A colleague who provides IT consulting to physician offices had this recent conversation with an office manager:
"You are using the SaaS version of the EHR, correct?"
"So how is your data backed up?"
"What does that mean?"
"I don't know: that is what the sales person said."
As "software as a service" — also known as "Saas" or "cloud" — applications proliferate across healthcare, they are creating new opportunities, as well as new challenges for practices. If your practice is considering a Saas subscription, ask your vendor these six questions during the sales process.
1. Are you HIPAA compliant?
Before you think to yourself, "well, duh," the truth is that many practices assume a vendor is compliant, without even asking.
"Going to the cloud shouldn't minimize your HIPAA concerns. If a vendor isn't HIPAA compliant, don't touch them with a 10-foot pole," advises John Brewer, my aforementioned colleague and president of Med Tech USA, LLC, a firm that provides HIPAA compliance consulting. "If they aren't willing to take on that risk, why would your practice take on theirs?"
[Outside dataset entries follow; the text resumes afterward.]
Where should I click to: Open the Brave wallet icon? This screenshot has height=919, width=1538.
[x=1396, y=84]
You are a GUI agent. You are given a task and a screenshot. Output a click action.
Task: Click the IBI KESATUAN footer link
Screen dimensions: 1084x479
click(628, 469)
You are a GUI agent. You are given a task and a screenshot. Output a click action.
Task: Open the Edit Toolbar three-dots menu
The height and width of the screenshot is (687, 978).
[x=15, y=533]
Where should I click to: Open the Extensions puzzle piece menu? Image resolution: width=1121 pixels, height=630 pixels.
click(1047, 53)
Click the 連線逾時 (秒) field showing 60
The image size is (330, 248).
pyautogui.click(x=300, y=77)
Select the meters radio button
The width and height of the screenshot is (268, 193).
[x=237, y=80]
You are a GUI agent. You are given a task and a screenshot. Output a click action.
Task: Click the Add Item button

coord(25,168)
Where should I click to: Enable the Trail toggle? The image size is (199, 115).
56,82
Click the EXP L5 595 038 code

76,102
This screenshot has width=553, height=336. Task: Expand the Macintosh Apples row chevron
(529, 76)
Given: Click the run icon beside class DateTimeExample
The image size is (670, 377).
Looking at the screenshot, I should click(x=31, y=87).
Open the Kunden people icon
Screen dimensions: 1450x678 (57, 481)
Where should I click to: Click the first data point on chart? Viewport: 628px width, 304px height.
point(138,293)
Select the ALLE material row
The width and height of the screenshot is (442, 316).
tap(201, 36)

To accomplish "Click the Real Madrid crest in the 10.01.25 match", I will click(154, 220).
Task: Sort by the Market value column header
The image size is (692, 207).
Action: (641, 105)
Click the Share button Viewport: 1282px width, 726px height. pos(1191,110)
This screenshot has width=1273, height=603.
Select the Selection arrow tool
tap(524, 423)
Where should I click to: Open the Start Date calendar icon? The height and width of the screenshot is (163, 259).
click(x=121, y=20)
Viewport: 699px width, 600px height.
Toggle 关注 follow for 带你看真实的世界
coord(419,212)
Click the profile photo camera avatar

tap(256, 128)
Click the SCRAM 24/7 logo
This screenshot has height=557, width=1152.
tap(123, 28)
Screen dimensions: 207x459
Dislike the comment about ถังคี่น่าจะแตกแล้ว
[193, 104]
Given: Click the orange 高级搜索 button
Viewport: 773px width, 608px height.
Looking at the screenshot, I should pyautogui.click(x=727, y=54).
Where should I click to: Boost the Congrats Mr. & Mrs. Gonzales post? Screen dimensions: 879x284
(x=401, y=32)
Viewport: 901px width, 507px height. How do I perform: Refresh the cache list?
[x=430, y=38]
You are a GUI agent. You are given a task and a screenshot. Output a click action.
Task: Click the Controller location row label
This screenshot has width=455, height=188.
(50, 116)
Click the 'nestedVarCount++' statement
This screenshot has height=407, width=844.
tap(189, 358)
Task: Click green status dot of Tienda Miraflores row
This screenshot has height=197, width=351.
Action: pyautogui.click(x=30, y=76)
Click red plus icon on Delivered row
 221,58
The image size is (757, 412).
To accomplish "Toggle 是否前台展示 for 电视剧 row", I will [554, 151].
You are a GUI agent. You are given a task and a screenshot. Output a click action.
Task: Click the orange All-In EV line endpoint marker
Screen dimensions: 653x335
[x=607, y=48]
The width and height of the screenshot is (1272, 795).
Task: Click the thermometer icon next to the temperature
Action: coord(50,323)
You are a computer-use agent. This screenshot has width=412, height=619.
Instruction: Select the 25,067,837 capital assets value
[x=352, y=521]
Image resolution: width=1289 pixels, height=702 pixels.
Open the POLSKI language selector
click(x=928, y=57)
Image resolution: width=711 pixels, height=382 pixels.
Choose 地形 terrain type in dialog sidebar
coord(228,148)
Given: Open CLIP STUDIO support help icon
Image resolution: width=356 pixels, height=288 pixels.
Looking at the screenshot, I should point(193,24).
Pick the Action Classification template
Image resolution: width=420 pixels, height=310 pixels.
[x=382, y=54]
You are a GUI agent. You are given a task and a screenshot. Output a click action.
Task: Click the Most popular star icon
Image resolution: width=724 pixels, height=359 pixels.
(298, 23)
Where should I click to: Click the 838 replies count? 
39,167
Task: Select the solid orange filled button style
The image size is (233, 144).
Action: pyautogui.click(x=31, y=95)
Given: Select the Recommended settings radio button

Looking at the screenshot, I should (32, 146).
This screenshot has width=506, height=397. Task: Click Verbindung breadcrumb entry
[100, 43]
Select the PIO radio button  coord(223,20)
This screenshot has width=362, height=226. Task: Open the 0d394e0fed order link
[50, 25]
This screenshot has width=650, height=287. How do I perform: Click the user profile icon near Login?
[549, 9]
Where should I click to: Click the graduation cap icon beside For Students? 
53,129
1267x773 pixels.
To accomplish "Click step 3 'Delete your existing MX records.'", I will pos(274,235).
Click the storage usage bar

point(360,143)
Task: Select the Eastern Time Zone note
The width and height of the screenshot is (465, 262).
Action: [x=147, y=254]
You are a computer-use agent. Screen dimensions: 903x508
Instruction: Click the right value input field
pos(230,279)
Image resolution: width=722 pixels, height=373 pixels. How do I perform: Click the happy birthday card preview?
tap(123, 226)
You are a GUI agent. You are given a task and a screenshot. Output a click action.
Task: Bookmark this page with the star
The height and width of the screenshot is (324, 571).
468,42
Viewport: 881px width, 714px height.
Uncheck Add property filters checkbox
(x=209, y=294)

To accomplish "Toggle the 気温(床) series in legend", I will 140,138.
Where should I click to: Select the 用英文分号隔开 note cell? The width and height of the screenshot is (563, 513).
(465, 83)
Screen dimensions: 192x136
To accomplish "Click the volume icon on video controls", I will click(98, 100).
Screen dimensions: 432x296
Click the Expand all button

Be particularly picky with cloud storage vendors. Yes, they offer efficient document sharing and management for multi-site offices and those who engage offsite transcriptionists. But according to Brewer, very few are HIPAA compliant. They may encrypt their data and send it across a secure connection, but encryption and HIPAA compliance are not the same thing.
"I recommend against posting PHI to any storage service that doesn't proclaim in writing that they are HIPAA compliant," Brewer says.
2. Do you have a business associate agreement for us to sign?
The business associate agreement (BAA) is a HIPAA requirement: Practices must sign one with each external organization or vendor with which they share PHI. It's a "risk reducer" essentially guaranteeing the vendor will use PHI only for the purpose for which you've engaged in its service, and safeguard it from misuse.
Some practices think the vendor contract is the BAA, Brewer says. But that's not the case, it must be separate agreement. Ideally, every practice should have its own BAA, and ask all business associates (such as technology vendors) to sign it. If the vendor is hesitant to provide a signature on your BAA, and doesn't have one of its own, don't do business together.